--- START Provided data ---
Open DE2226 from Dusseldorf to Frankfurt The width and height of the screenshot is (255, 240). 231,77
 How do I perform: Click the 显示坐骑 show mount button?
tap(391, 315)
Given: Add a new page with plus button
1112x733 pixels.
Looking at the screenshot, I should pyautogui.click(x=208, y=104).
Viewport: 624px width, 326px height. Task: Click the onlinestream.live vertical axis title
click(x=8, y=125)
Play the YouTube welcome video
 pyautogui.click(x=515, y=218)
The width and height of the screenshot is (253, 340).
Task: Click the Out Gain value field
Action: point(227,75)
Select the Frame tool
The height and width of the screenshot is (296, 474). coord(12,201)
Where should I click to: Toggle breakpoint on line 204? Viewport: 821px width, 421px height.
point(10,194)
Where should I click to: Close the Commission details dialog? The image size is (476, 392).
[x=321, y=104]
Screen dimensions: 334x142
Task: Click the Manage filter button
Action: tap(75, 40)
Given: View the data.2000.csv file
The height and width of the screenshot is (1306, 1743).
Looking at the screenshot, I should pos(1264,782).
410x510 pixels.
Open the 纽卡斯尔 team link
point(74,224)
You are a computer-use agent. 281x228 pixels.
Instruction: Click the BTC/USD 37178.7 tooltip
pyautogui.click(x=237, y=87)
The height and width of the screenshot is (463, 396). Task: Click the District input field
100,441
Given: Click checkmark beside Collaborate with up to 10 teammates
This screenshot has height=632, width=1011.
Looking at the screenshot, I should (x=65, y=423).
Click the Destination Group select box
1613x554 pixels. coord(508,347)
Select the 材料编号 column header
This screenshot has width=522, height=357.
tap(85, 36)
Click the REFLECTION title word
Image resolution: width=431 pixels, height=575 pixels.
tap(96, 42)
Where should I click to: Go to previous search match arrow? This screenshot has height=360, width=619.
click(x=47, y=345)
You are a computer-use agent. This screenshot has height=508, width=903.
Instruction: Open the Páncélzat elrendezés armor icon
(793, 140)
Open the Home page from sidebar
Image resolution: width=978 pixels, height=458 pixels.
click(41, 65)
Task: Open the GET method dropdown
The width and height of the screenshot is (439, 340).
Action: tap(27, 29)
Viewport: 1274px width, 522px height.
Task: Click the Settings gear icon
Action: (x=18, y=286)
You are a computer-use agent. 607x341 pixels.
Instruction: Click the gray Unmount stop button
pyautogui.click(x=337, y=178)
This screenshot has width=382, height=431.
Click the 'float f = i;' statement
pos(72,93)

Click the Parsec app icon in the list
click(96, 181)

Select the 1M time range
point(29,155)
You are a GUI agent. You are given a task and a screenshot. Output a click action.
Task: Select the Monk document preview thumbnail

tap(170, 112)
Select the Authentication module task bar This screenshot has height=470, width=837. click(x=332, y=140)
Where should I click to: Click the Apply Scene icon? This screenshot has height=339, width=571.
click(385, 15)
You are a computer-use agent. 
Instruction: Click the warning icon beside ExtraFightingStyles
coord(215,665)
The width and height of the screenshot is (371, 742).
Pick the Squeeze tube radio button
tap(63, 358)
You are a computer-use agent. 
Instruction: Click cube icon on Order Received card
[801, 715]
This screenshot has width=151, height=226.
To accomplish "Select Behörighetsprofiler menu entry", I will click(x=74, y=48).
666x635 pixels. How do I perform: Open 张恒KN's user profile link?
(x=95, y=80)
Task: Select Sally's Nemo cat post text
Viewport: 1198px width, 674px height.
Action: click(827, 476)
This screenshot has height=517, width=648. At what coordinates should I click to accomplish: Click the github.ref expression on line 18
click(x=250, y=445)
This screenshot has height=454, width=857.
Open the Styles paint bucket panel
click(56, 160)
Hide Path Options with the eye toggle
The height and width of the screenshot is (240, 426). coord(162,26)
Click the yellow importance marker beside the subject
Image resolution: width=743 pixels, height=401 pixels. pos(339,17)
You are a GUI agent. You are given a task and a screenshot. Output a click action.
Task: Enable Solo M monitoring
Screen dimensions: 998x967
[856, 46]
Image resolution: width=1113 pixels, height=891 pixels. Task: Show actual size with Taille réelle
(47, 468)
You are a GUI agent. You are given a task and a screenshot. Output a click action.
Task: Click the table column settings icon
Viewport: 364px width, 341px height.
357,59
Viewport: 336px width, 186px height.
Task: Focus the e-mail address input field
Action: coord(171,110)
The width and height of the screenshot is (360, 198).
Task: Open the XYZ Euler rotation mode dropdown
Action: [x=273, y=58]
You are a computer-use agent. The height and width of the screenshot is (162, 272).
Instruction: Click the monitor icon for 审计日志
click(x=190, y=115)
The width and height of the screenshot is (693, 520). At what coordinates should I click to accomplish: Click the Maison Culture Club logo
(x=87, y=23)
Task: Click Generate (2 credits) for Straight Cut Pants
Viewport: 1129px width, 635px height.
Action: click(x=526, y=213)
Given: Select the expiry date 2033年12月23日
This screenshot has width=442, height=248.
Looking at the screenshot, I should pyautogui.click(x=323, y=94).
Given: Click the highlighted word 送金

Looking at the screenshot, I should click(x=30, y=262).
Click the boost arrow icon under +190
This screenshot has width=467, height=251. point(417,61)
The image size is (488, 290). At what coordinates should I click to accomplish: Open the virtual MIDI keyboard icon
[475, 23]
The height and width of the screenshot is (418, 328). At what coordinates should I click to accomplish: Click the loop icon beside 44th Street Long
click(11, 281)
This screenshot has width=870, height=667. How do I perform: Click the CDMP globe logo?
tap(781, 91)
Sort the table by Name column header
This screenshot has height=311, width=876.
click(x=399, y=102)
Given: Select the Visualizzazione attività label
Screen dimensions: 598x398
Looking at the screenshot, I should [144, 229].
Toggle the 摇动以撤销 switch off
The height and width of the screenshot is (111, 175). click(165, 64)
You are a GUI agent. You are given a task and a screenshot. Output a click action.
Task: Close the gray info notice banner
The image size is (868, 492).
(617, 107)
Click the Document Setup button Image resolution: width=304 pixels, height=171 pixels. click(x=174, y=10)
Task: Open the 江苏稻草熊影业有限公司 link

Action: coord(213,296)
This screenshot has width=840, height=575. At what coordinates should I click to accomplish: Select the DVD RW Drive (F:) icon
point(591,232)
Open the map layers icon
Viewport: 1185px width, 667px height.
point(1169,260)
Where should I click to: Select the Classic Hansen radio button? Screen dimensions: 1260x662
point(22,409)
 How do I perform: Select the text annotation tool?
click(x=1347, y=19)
--- END Provided data ---
§ Task brief
Output the lines of the records exactly, starting at the first line and ending at the line that contains "click(x=47, y=345)", both included.

§ The reply
Open DE2226 from Dusseldorf to Frankfurt The width and height of the screenshot is (255, 240). 231,77
 How do I perform: Click the 显示坐骑 show mount button?
tap(391, 315)
Given: Add a new page with plus button
1112x733 pixels.
Looking at the screenshot, I should pyautogui.click(x=208, y=104).
Viewport: 624px width, 326px height. Task: Click the onlinestream.live vertical axis title
click(x=8, y=125)
Play the YouTube welcome video
 pyautogui.click(x=515, y=218)
The width and height of the screenshot is (253, 340).
Task: Click the Out Gain value field
Action: point(227,75)
Select the Frame tool
The height and width of the screenshot is (296, 474). coord(12,201)
Where should I click to: Toggle breakpoint on line 204? Viewport: 821px width, 421px height.
point(10,194)
Where should I click to: Close the Commission details dialog? The image size is (476, 392).
[x=321, y=104]
Screen dimensions: 334x142
Task: Click the Manage filter button
Action: tap(75, 40)
Given: View the data.2000.csv file
The height and width of the screenshot is (1306, 1743).
Looking at the screenshot, I should pos(1264,782).
410x510 pixels.
Open the 纽卡斯尔 team link
point(74,224)
You are a computer-use agent. 281x228 pixels.
Instruction: Click the BTC/USD 37178.7 tooltip
pyautogui.click(x=237, y=87)
The height and width of the screenshot is (463, 396). Task: Click the District input field
100,441
Given: Click checkmark beside Collaborate with up to 10 teammates
This screenshot has height=632, width=1011.
Looking at the screenshot, I should (x=65, y=423).
Click the Destination Group select box
1613x554 pixels. coord(508,347)
Select the 材料编号 column header
This screenshot has width=522, height=357.
tap(85, 36)
Click the REFLECTION title word
Image resolution: width=431 pixels, height=575 pixels.
tap(96, 42)
Where should I click to: Go to previous search match arrow? This screenshot has height=360, width=619.
click(x=47, y=345)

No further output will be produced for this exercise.